Every camera is individually calibrated in production. We use two different models depending on the field of view of the camera.

## Fisheye model

This applies to the wide opening angle (O3R225) cameras. For these cameras, we use the fisheye distortion model as described below.

### For unprojection: intrinsic calibration model
This model is used for converting pixel positions to 3D vectors. It corresponds to `modelID=2`. The following formulas show how to apply the model:

![Fish eye model for unprojection](resources/fisheye_unprojection.png)

Where
- $\left(\begin{array}{c}i_x \\ i_y\end{array}\right)$ are the input coordinates as integer numbers, in pixels,
- $v = \left(\begin{array}{c}v_x\\ v_y\\ v_z\end{array}\right)$ is the resulting 3D direction vector in the optical coordinate system,
- $f_x, f_y, m_x, m_y, \alpha, k_1, k_2, k_3, k_4, \theta^*_{max}$ are the model parameters obtained from the `modelParameters` array.

### For projection: inverse intrinsic calibration model
This model is used for converting directions given as 3D vectors to pixel position. This corresponds to `modelID=3`. The following formulas show how to apply the model:

![Fish eye model for projection](resources/fisheye_projection.png)

Where 
- $v = \left(\begin{array}{c}v_x\\ v_y\\ v_z\end{array}\right)$ is the input direction vector in the optical coordinate system,
- $\left(\begin{array}{c}i_x \\ i_y\end{array}\right)$ are the resulting image coordinates (the upper left pixel has coordinates $(0, 0)$),
- $f_x, f_y, m_x, m_y, \alpha, k_1, k_2, k_3, k_4, \theta_{max}$ are the model parameters obtained from the `modelParameters` array. 

## Bouguet model

### For unprojection: intrinsic calibration model
This model is used for converting pixel positions to 3D vectors. It corresponds to `modelID=0`. The following formulas show how to apply the model:

![Bouguet model for unprojection](resources/bouguet_unprojection.png)

Where
- $\left(\begin{array}{c}i_x \\ i_y\end{array}\right)$ are the input coordinates are integer numbers, in pixels,
- $v = \left(\begin{array}{c}v_x\\ v_y\\ v_z\end{array}\right)$ is the resulting 3D direction vector in the optical coordinate system,
- $f_x, f_y, m_x, m_y, \alpha, k_1, k_2, k_3, k_4, k_5$ are the model parameters obtained from the `modelParameters` array.

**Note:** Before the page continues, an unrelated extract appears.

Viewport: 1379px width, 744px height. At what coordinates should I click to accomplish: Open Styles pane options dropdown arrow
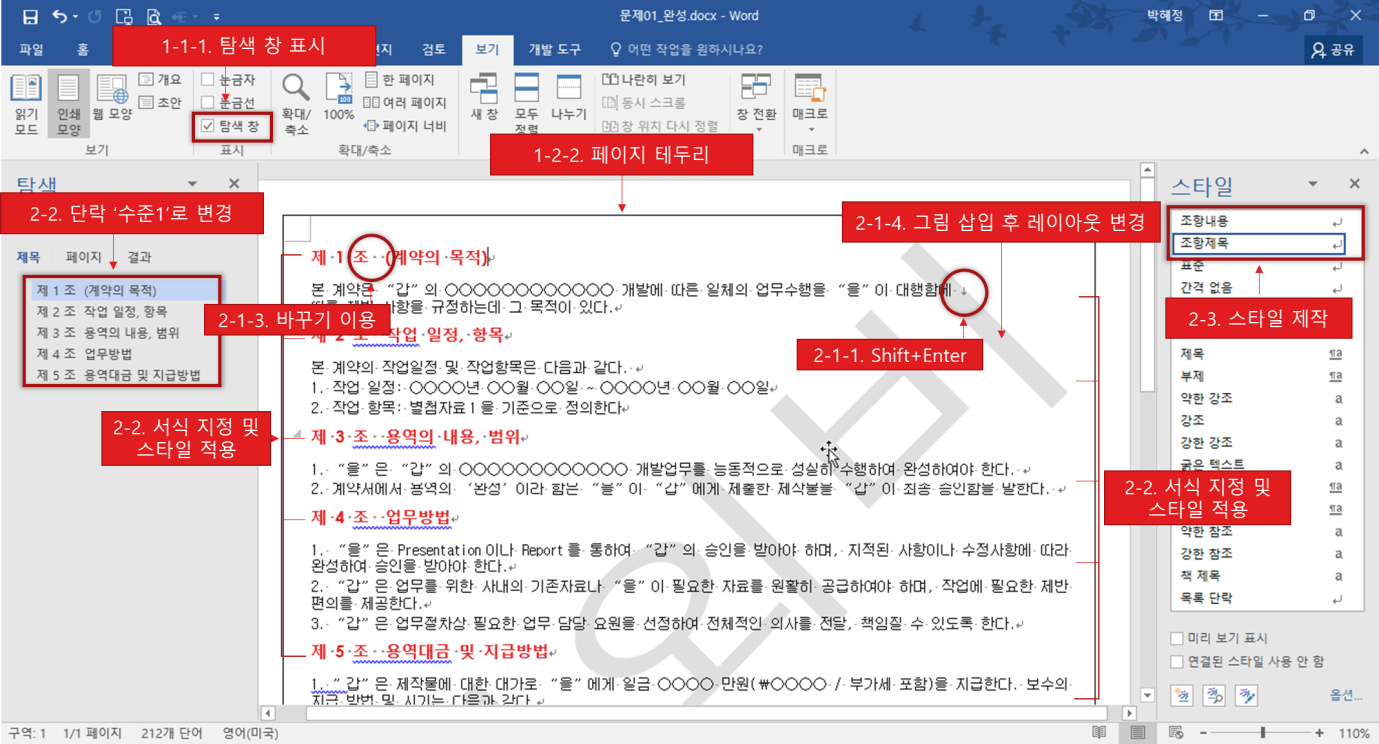pyautogui.click(x=1313, y=184)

### For projection: inverse intrinsic calibration model
This model is used for converting directions given as 3D vectors to pixel position. This corresponds to `modelID=1`. The following formulas show how to apply the model:

![Bouguet model for projection](resources/bouguet_projection.png)

Where 
- $v = \left(\begin{array}{c}v_x\\ v_y\\ v_z\end{array}\right)$ is the input direction vector in the optical coordinate system,
- $\left(\begin{array}{c}i_x \\ i_y\end{array}\right)$ are the resulting image coordinates (the upper left pixel has coordinates $(0, 0)$),
- $f_x, f_y, m_x, m_y, \alpha, k_1, k_2, k_3, k_4, k_5$ are the model parameters obtained from the `modelParameters` array.